§ TASKS TO PERFORM
**a.** In the text on RX-888 gain and troubleshooting, rewrite the paragraph beginning "No signal on the SDR panadapter after IF connection" as a short list of checks, keeping its main facts.
**b.** Carry on the text on RX-888 gain and troubleshooting, starting after its final paragraph.

§ READING TEXT
■ ■ ■ ■ ■ ■ ■

RX-888 Gain Optimisation for IF Tap Operation

When receiving the CASCADE-390’s buffered output, the RX-888’s RF gain setting interacts with the IF signal level differently than in direct antenna connection. The CASCADE-390 buffer provides a fixed-gain output; the R-390A’s IF signal level increases with signal strength and with the R-390A’s RF GAIN control setting. The correct RX-888 RF gain is the lowest setting that produces a clean panadapter display — visible signal peaks above the noise floor, no ADC overload on strong signals. ADC overload appears as symmetric spurious signals or a flat ADC noise floor that replaces the normal Gaussian noise baseline; reduce RX-888 gain if these artefacts appear.

Section 8 — Troubleshooting the Cascade Integration

No signal on the SDR panadapter after IF connection: verify the CASCADE-390 BNC output has a measurable AC voltage (use a scope or RF voltmeter at 455 kHz) when the R-390A is receiving a signal. If no AC voltage at the BNC output: check the tap connection inside the chassis (the junction between the RG-174 tap lead and the R-390A’s IF circuit), verify the CASCADE-390 buffer amplifier is powered (the kit draws power from the R-390A’s B+ through a dropping resistor; verify DC voltage at the PCB power input pin). If AC voltage is present at the BNC but absent at the RX-888 input: check the BNC coax cable continuity.
Panadapter display shows signals but they don’t move when R-390A is tuned: the RX-888 is receiving RF directly (possibly from stray coupling) rather than from the CASCADE-390 output. Verify the RX-888’s antenna input is connected only to the CASCADE-390 BNC output, with no other antenna or coax attached. The RX-888 is sensitive enough to receive strong local signals without any antenna; the signal movement test distinguishes this from correct IF tap operation.
Signals appear at the wrong frequency in the SDR display: the IF offset calculation or entry has an error. Tune the R-390A to WWV (e.g., 10.000 MHz). The WWV signal should appear at exactly 10.000 MHz in the SDR display. If it appears offset: adjust the IF offset value until WWV appears exactly on frequency. The residual error after this adjustment is the sum of the RX-888’s oscillator error and the R-390A’s PTO calibration error; if <1 kHz, it is within normal operating tolerances for both instruments.

■ ■ ■ ■ ■ ■ ■

§ INFORMATION GIVEN

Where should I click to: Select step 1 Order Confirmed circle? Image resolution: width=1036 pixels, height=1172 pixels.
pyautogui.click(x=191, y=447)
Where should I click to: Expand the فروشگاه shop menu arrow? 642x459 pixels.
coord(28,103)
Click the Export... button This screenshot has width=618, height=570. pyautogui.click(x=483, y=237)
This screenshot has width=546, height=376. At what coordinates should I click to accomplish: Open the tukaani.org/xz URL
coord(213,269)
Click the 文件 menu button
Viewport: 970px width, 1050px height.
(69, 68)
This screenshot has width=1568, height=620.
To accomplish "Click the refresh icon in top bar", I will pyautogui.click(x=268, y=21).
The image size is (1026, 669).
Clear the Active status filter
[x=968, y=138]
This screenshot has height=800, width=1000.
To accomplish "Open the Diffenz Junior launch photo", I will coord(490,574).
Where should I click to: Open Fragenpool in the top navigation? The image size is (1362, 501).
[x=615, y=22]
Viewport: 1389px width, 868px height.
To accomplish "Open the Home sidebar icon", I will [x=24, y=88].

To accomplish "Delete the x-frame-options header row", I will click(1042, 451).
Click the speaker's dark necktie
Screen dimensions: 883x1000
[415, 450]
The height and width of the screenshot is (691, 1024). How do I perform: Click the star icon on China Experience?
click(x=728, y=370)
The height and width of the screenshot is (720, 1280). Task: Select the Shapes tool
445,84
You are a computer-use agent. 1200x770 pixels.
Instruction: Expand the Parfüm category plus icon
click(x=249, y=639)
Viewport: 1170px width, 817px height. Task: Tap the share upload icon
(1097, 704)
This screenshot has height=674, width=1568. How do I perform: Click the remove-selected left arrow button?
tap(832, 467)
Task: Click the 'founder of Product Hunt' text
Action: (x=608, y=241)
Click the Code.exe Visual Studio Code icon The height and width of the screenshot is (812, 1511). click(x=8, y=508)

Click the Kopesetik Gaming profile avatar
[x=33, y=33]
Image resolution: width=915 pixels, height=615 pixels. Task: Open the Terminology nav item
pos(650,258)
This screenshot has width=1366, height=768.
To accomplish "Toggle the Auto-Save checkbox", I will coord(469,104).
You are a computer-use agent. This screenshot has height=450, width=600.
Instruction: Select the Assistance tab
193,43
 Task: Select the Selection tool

■ ■ ■ ■ ■ ■ ■

§ ANSWERS FOR THE TASKS
**a.**
No signal on the SDR panadapter after IF connection:
- With the R-390A receiving a signal, confirm a measurable AC voltage at 455 kHz on the CASCADE-390 BNC output, using a scope or RF voltmeter.
- If the BNC output has no AC voltage:
  - Check the tap connection inside the chassis, where the RG-174 tap lead joins the R-390A's IF circuit.
  - Confirm the buffer amplifier is powered. It takes power from the R-390A's B+ through a dropping resistor, so measure the DC voltage at the PCB power input pin.
- If AC voltage is present at the BNC but missing at the RX-888 input, check the continuity of the BNC coax cable.

**b.**
R-390A sensitivity reduced after CASCADE-390 installation: the CASCADE-390 tap point connection is loading the R-390A’s IF circuit. The most common cause is a low-impedance connection at the tap point (solder bridge to a nearby ground, or the tap lead contacting adjacent wiring). Power off, discharge B+, and inspect the tap connection carefully. The CASCADE-390 buffer input impedance at 455 kHz is >10 kΩ; any loading significant enough to affect R-390A sensitivity indicates a wiring fault rather than a specification problem with the kit.

Section 9 — Complete CASCADE-390 Architecture

  ┌──────────────────────────────────────────────────────────────────────────┐
  │   CASCADE-390 / RX-888 Mk II INTEGRATION — COMPLETE SIGNAL PATH         │
  └──────────────────────────────────────────────────────────────────────────┘

  ANTENNA (50 Ω)
        │
        │ (Full antenna signal; no splitter loss)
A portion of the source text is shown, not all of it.